Il faut s’imaginer nos fiers et courageux marins brémois, armés de lances et de harpons, se lançant sur de petites embarcations à rames à la poursuite de ces monstres marins !
Dans son dictionnaire Toponymique Edmond Boquier signalait à la Gachère quelques maisons anciennes, avec "pierres de bois" (vertèbres de baleine dans les murs, cf. Terres Vendéennes).
Avec la pêche, le sel sera pendant des siècles une ressource importante des villages de la Gâchère et de la Chabossière. C’est grâce à son exploitation que le port de la Gâchère a connu jusqu’au début du 19ème siècle une certaine activité. En 1810, 106 tonnes de sel y seront embarqués.
Le comblement progressif de la baie avait permis l’aménagement des salines d’Olonne, et, au 7ème siècle, elles approvisionnaient déjà tout le centre de la Gaule. Au 18ème siècle leur production avoisinait 60 000 tonnes par an, mais un siècle et demi plus tard elle n’atteignait plus que 4000 tonnes… Outre la concurrence des sels du midi de la France, la disparition des salines fut avant tout liée à un phénomène naturel : L’ensablement du port de la Gâchère.
Quartier de la Gachère en 1703
Sous l’action des grandes marées, il n’était pas rare qu’une barre de sable se forme à l’entrée du Havre. L’eau de pluie et des rivières ne pouvant alors plus s’écouler, les marais salants étaient rapidement inondés. En 1767, le curé de St Martin de Brem, Augustin PAILLAUD, notait dans le registre paroissial : “ L’année a été très pluvieuse depuis la Saint Médard. L’eau a été très abondante […] et a submergé beaucoup de marais et emporté beaucoup de sel ”. C’est ainsi que les habitants de Vairé, d’Olonne et de Brem étaient souvent obligés de se regrouper afin d’ouvrir dans la barre de sable du Havre un passage suffisant à l’évacuation des eaux douces. Ces travaux connaissaient parfois un certain succès. En 1741, grâce au plan d’un saunier nommé FRUCHARD, l’ouverture du Havre fut si bien réussie qu’un navire de 60 tonneaux avait pu rentrer dans le port de la Gâchère. Cette ouverture devait résister jusqu’en 1750. Cette année-là, il y eut un ouragan si violent que le port de la Gâchère fut détruit “en entier”.

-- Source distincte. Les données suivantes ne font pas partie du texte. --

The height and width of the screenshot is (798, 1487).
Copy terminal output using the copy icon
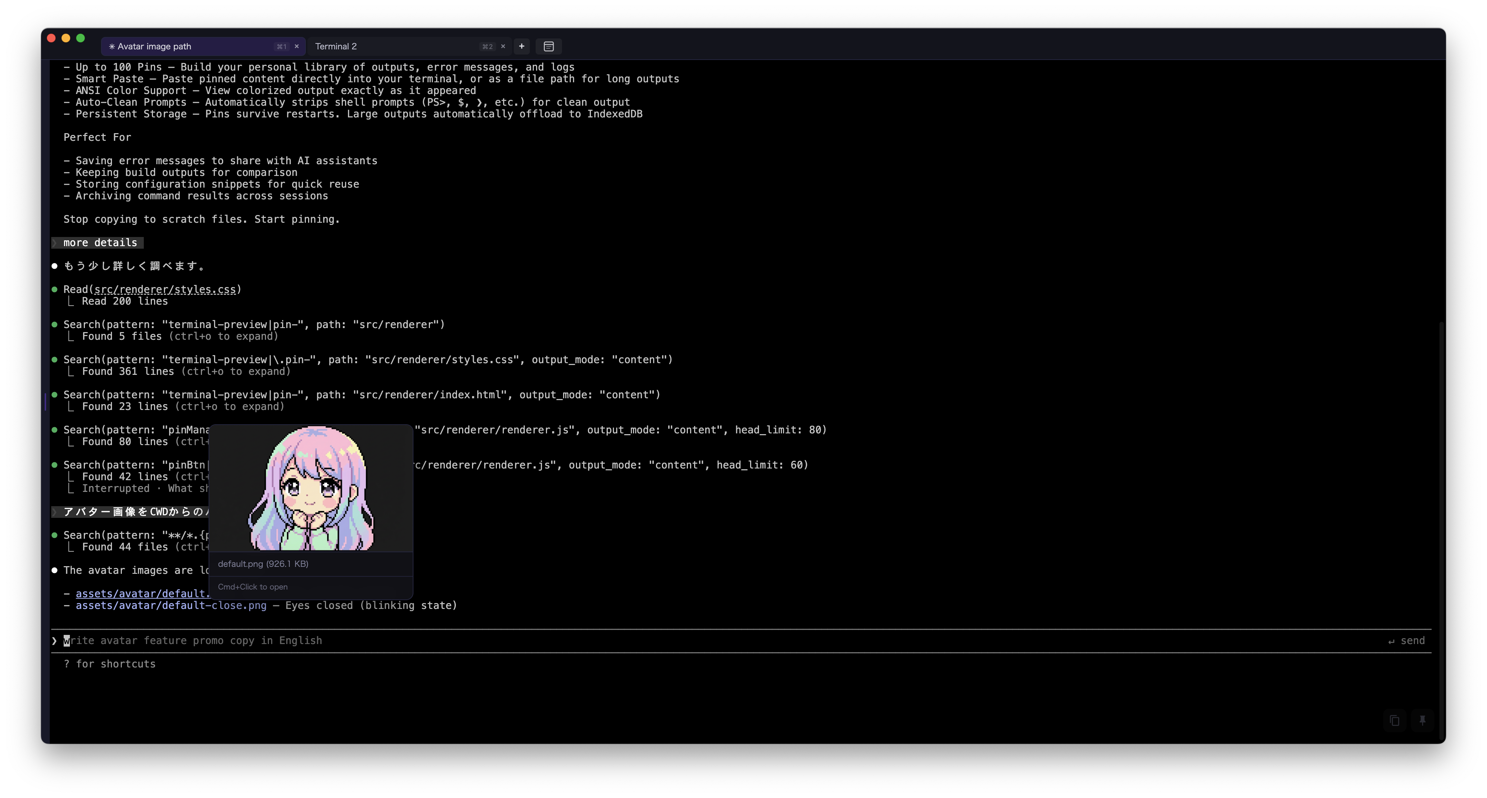point(1394,721)
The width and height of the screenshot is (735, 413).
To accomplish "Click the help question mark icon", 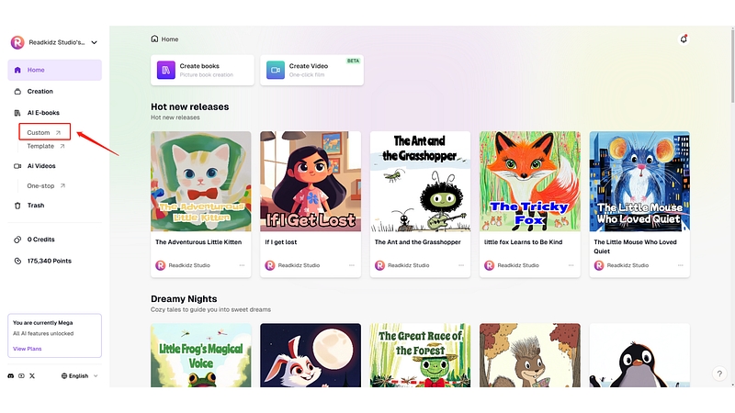I will click(x=719, y=374).
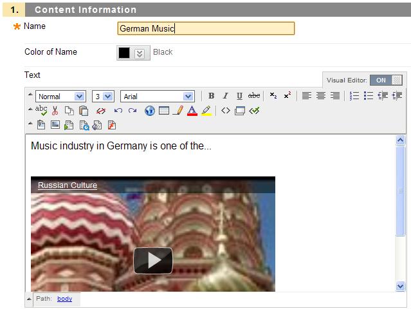
Task: Click the undo arrow
Action: [x=118, y=110]
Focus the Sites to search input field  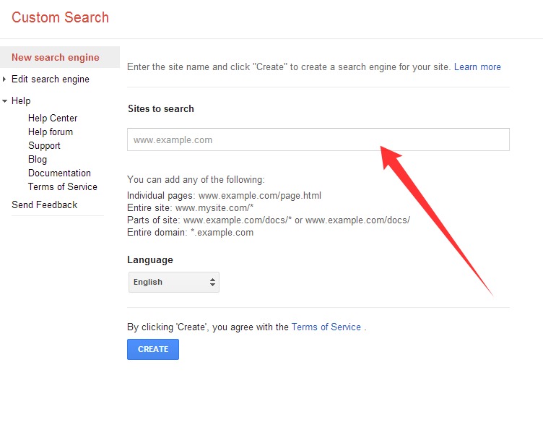tap(318, 139)
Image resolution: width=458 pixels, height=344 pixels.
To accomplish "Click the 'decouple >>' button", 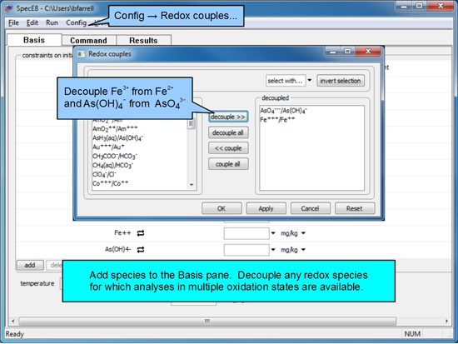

Sur le plan ci-dessus dressé par M. DOU au début du 20ème siècle, on peut voir l'emplacement des trois chenaux qui se sont succédés tout le long du 19ème siècle. Le chenal situé le plus au nord, au pied de la dune de pue bianc (pue blanc), fut creusé en 1889. Un peu plus au sud on voit le chenal de 1888 et enfin toujours plus au sud celui de 1857. Le chenal actuel avec sa jetée fut inauguré en 1898.
En 1836, sous l’impulsion du tout nouveau Syndicat des Marais de la Gâchère, l’Etat promet l’aménagement d’un port au Havre de la Gâchère ; mais devant la difficulté des travaux le projet est bien vite abandonné…
C’est en 1874 qu’est aménagé à Olonne
le canal de dérivation de la Bauduère. Selon l’ingénieur en chef des Ponts et Chaussées, M. Jules
DINGLER (futur directeur général des travaux du canal de Panama), ce canal doit permettre à lui seul l’écoulement, par les Sables d’Olonne,
des eaux de l’Auzance et de la Vertonne. Dès lors, abandonné aux aléas des tempêtes et des grandes marées, le sort du Havre de la Gâchère semble définitivement scellé.
Pourtant, 15 ans plus tard, l’optimisme de M. DINGLER n’est plus de mise. Le canal de la Bauduère se révèle insuffisant à l’écoulement des eaux. Ce manque de renouvellement transforme bientôt les marais en marécage pestilentiel. Des épidémies de malaria, de typhoïde se développent rapidement. Elles causeront le décès de très nombreuses personnes .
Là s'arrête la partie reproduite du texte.